Expanding their niche of irreverent and madcap throwbacks to the low-budget classics of their childhood, Canadian production company Astron-6 descended on Nottingham with their gore-soaked giallo homage, The Editor.
In a loving pastiche of a genre most fondly remembered for its sheer crapness, Astron-6 have gone to great lengths to replicate the shoddiness that makes the originals such fun. All dialogue was added in post to give that unconvincing dubbing effect and the practical effects have a glorious homemade quality, that, while inventive, would fail to convince a small child.

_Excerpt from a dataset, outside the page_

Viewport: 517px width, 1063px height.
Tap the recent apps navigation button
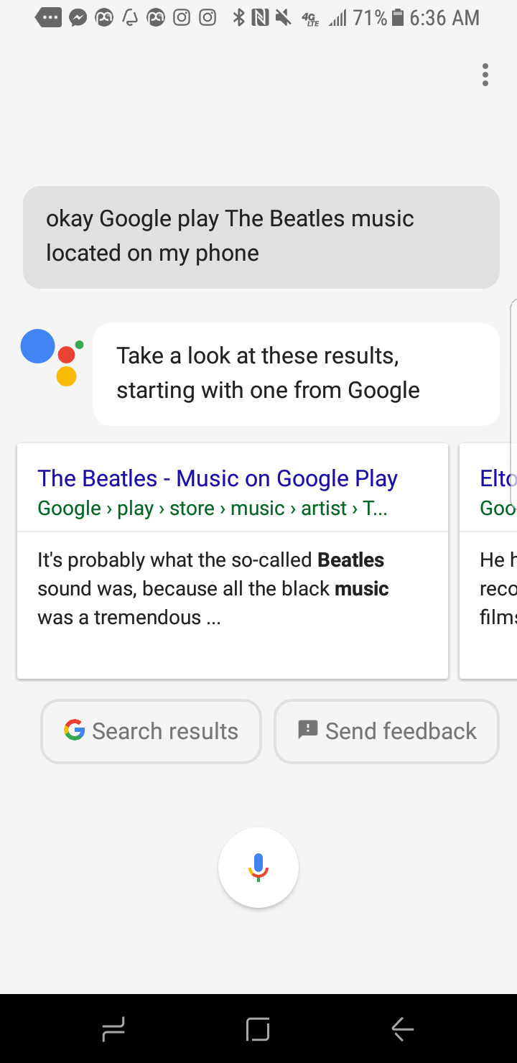click(113, 1029)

In fact, little about The Editor is convincing, but that’s the whole point. Set during the heyday of the giallo movement in 70’s Italy, a film editor (Astron-6 founding member, Adam Brooks) becomes the prime suspect in a string of brutal murders at the studio.
But like most low budget schlock of the era, plot is irrelevant, the gore and nudity is what matters. The former is frequent and magnificent, including multiple incidents of fingers lopped off with straight razors, numerous axes to the face and a more than one person is set on fire. It’s not for the squeamish, but its all in good fun.

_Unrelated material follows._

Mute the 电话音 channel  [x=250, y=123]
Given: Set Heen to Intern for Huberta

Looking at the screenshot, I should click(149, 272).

In addition to the blood, there’s nakedness throughout, and not even when the plot warrants it. Sure, there’s the multiple long-to-the-point-of-awkwardness sex scenes to enjoy (a staple of the genre), but there’s just a baffling amount of nude extras wandering around at all times. It’s exploitation at its most exploitative, and I love it.
Surprising for a such a low budget production, the team managed to snag legendary actor, Udo Kier, best known for starring in countless genre pics with such lurid titles as Mark of the Devil, Flesh for Frankenstein and Blood for Dracula. Gore fans will also recognise the super creepy Laurence R. Harvey from Human Centipede II as the Priest (or “wizard” as he’s more frequently referred to) that inevitably appeared in all films of this ilk whether the plot warranted it or not.
But it’s the Astron-6 guys that steal the show (despite what they told us in the post-screening Q&A). Co-director Matthew Kennedy plays the ludicrous detective trying to track the case with the bumbling ineptitude of Frank Drebin, and Conor Sweeney as the ambitious supporting actor in the film within the film trying to make a name for himself. Of course they’re not perfect, but once again, that’s the whole point. Call it a cop out if you will, but those who care are seeing the wrong movie.
Though I can’t deny that The Editor is a lot fun, it certainly overstays its welcome. By the third act, I’d gotten the joke, and as funny as it was initially, something new was needed to see it through to its conclusion.
With a slender budget and the crew consisting of the five Astron-6 guys taking on virtually every role, it’s a miracle The Editor exists at all. It’s not perfect, and I’m skeptical a re-watch would provide anything new, but its hell of a good time at the cinema.